Thompson's s idiosyncratic method of appropriating old master works differed from the tongue-in-cheek program of his contemporaries in the 1960s. His work more closely relates to Picasso's early Moderniste translations of the old masters, which included Goya, and Matisse's allusions to the pastoral landscapes of Poussin and Claude. Still, Thompson was unapologetic about his reliance on the old masters: "Why are all these people running around trying to be original when they should just go ahead and be themselves and that' s the originality of it all, just being yourself....it hit me that why don't I work with these things that are already there...because that is what I respond to most of all....I looked at Goya and I found...this woman exactly as I would draw her...."5

Notes

1. Stanley Crouch, "Meteor in a Black Hat," Village Voice 48, 2 December 1986; Lizetta LeFalle-Collins makes a related comparison in Novae: William H. Johnson and Bob Thompson (exh. cat., California Afro-American Museum] (Los Angeles, 1990).

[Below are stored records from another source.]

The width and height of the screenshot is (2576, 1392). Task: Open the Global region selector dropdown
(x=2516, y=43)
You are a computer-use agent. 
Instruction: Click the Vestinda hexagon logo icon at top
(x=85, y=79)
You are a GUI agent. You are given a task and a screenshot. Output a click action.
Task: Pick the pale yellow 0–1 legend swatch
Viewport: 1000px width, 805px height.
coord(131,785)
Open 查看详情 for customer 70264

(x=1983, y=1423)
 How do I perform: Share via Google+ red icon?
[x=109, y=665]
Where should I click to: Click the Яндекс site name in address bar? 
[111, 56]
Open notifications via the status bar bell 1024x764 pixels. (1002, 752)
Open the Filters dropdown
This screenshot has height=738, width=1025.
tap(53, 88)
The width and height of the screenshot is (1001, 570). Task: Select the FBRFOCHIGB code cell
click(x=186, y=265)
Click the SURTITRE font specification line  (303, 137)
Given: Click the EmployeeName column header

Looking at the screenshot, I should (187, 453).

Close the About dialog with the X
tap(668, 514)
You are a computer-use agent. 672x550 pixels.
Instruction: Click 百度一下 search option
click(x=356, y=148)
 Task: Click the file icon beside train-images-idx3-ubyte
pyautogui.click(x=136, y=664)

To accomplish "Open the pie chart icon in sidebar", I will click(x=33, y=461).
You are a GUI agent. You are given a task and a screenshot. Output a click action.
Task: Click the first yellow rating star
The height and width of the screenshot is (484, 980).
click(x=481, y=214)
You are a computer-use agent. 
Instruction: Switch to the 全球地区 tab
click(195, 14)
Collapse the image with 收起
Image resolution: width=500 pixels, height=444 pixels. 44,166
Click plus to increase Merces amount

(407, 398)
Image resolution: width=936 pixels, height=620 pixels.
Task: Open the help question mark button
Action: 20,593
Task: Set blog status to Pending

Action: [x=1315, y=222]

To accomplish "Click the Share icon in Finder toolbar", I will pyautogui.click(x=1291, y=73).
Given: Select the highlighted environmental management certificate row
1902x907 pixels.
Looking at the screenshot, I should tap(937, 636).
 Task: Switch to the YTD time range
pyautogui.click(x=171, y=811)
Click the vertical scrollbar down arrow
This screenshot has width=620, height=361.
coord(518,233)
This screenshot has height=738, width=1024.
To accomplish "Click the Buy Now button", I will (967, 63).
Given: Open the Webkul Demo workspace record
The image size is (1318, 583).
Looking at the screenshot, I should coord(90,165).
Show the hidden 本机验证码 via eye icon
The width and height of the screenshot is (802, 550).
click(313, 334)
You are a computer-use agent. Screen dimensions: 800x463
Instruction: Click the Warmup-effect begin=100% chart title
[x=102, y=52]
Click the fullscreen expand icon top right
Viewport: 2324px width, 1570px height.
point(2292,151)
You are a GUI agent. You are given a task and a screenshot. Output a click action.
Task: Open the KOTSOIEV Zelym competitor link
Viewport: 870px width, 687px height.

Judith Wilson likens Thompson to a "lone dark star" in Los Angeles 1990, 23, and in Bob Thompson (exh. cat., Whitney Museum of American Art) (New York, 1998), 27. 1 am indebted to Judith Wilson, assistant professor of African American studies and art history at the University of California at Irvine, for so generously providing information on Bob Thompson and Tree, including exhibition history and references. Our understanding of Bob Thompson and his work owes much to her groundbreaking scholarship. I am also thankful to Carol Thompson for her time in discussing her late husband's work; to Michael Rosenfeld, of the Michael Rosenfeld Gallery in New York City and to Jacqueline Francis, Wyeth Fellow in American Art, National Gallery of Art, 1997-1999, for her insights.

2. Allan Kaprow's 18 Happenings in 6 Parts, and Red Grooms' The Burning Building, both in 1959.

3. Los Caprichos (1799), pls. 61, 62.

4. This information is based on telephone conversations with Carol Thompson and Judith Wilson on 30 June 1999.

5. Jeanne Siegel, "Robert Thompson and the Old Masters," Harvard Art Review I (1967), 12.